A single count is required: the lines of the data below in which the word "section" occurs.

(DATASET EXCERPTS Opens)

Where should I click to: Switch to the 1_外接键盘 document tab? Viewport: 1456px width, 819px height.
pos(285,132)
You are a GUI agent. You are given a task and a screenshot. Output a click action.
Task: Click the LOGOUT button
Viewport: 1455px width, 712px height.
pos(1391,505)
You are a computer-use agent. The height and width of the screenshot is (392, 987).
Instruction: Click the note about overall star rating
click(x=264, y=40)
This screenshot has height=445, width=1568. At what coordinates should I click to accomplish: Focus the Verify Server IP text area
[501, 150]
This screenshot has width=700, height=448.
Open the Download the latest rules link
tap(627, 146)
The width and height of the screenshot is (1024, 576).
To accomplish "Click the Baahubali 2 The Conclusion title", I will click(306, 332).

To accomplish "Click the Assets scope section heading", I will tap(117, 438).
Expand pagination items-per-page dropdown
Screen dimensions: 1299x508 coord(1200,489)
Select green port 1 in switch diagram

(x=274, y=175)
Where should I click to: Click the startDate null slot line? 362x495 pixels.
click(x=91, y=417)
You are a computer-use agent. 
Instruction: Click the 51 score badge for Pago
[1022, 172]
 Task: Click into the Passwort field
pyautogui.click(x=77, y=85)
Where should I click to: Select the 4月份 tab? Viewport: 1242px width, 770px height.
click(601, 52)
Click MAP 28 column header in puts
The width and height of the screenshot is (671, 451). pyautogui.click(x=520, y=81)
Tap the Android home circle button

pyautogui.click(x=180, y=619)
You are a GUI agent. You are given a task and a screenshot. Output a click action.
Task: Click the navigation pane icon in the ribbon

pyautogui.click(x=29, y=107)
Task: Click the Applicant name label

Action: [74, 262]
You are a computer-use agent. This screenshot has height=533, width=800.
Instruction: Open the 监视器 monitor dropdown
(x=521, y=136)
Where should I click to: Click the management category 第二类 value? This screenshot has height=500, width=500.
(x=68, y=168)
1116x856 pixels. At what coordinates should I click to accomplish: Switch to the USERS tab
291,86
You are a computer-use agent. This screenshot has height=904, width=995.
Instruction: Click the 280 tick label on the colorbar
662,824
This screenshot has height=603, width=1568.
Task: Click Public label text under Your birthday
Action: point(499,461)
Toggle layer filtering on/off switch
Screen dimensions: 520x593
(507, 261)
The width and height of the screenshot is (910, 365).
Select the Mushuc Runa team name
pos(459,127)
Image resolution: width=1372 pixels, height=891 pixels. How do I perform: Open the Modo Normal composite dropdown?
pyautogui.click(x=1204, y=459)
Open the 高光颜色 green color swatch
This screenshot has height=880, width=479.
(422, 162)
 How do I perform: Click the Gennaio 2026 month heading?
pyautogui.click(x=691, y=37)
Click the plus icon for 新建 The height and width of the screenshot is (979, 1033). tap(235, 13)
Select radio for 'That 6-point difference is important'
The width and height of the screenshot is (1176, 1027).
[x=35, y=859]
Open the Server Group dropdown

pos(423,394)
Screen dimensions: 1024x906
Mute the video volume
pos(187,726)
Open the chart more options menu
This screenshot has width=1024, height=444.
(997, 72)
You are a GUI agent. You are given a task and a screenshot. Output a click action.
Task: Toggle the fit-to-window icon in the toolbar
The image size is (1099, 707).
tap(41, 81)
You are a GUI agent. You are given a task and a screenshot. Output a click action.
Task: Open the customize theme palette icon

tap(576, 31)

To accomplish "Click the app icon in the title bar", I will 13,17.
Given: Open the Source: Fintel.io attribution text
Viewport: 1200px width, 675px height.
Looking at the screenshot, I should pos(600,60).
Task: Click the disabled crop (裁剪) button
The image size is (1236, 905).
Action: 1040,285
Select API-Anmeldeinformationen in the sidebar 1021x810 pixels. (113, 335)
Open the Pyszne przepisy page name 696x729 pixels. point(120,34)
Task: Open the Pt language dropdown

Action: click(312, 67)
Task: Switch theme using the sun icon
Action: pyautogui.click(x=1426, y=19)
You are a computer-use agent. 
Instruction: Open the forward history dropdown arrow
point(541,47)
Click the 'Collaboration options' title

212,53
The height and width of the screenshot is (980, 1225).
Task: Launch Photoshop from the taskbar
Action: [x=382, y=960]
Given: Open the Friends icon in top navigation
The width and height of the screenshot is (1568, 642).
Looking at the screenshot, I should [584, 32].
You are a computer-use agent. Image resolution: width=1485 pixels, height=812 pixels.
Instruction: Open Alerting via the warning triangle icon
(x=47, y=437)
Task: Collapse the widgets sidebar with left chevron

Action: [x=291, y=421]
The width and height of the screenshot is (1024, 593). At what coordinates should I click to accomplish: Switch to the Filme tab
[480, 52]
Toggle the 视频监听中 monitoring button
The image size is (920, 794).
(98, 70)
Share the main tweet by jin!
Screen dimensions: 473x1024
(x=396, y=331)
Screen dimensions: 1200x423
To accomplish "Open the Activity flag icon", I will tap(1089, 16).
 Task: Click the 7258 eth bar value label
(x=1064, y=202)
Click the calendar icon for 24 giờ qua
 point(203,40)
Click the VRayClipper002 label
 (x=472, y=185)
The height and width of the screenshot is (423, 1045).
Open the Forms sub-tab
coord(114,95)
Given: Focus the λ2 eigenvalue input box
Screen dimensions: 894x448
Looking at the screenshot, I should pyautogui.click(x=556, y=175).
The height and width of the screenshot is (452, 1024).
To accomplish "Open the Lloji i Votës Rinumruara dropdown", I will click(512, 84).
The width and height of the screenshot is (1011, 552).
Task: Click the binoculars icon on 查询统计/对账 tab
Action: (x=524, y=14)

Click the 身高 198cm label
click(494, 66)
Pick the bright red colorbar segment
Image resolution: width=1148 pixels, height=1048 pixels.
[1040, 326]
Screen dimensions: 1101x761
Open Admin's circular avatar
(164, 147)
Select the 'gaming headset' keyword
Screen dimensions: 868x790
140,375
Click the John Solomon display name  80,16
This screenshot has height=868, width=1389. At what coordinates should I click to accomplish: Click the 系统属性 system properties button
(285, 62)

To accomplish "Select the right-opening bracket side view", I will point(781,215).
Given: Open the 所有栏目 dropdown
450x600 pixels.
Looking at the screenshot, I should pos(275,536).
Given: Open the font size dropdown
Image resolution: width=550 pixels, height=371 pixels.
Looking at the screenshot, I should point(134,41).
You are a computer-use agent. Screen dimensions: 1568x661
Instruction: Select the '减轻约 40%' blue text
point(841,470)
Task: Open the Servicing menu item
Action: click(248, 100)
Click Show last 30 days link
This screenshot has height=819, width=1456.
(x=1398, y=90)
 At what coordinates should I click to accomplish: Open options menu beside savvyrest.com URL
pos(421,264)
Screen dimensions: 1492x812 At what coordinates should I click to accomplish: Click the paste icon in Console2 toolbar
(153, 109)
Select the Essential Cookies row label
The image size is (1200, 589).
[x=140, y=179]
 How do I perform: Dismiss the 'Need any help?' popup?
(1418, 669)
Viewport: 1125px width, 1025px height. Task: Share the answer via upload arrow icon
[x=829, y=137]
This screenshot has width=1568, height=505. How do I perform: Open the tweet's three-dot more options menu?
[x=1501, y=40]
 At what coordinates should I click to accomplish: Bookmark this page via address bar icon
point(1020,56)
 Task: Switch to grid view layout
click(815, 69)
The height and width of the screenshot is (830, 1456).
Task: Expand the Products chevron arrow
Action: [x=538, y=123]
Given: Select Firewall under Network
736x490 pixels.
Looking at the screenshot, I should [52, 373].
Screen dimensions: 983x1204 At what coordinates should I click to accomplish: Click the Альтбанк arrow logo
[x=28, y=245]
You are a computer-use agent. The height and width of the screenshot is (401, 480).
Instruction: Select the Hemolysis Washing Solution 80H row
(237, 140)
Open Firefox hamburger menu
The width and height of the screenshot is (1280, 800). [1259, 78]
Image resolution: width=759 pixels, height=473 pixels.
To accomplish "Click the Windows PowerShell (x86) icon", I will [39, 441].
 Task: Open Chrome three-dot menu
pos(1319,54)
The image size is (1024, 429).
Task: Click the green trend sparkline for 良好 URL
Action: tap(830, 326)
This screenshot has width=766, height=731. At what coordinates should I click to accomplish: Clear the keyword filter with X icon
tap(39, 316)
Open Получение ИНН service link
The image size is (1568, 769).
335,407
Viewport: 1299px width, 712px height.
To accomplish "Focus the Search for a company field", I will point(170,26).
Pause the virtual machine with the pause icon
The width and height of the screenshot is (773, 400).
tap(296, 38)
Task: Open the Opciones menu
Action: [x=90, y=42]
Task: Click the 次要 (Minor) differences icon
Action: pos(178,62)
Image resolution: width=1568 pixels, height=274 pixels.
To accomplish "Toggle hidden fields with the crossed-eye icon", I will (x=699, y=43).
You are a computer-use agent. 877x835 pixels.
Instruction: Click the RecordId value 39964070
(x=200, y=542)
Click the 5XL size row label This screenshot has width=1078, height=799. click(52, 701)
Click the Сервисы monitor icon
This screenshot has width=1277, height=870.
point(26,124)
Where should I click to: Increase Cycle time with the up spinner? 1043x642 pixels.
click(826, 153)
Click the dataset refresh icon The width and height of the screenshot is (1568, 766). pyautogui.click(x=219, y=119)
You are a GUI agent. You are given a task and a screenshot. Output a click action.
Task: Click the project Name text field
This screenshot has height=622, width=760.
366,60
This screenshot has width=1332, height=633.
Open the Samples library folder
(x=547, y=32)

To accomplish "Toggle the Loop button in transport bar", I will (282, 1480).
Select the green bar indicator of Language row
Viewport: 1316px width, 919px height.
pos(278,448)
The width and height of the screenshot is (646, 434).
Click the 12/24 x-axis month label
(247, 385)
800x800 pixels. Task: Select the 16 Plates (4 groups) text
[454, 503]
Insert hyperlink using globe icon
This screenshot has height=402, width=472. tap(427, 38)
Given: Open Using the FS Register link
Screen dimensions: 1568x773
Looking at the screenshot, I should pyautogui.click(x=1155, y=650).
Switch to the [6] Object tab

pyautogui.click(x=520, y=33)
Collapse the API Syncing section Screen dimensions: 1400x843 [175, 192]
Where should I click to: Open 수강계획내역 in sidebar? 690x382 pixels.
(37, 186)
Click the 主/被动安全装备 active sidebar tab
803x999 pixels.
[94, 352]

(DATASET EXCERPTS Closes)

§ **WRITTEN ANSWER**
2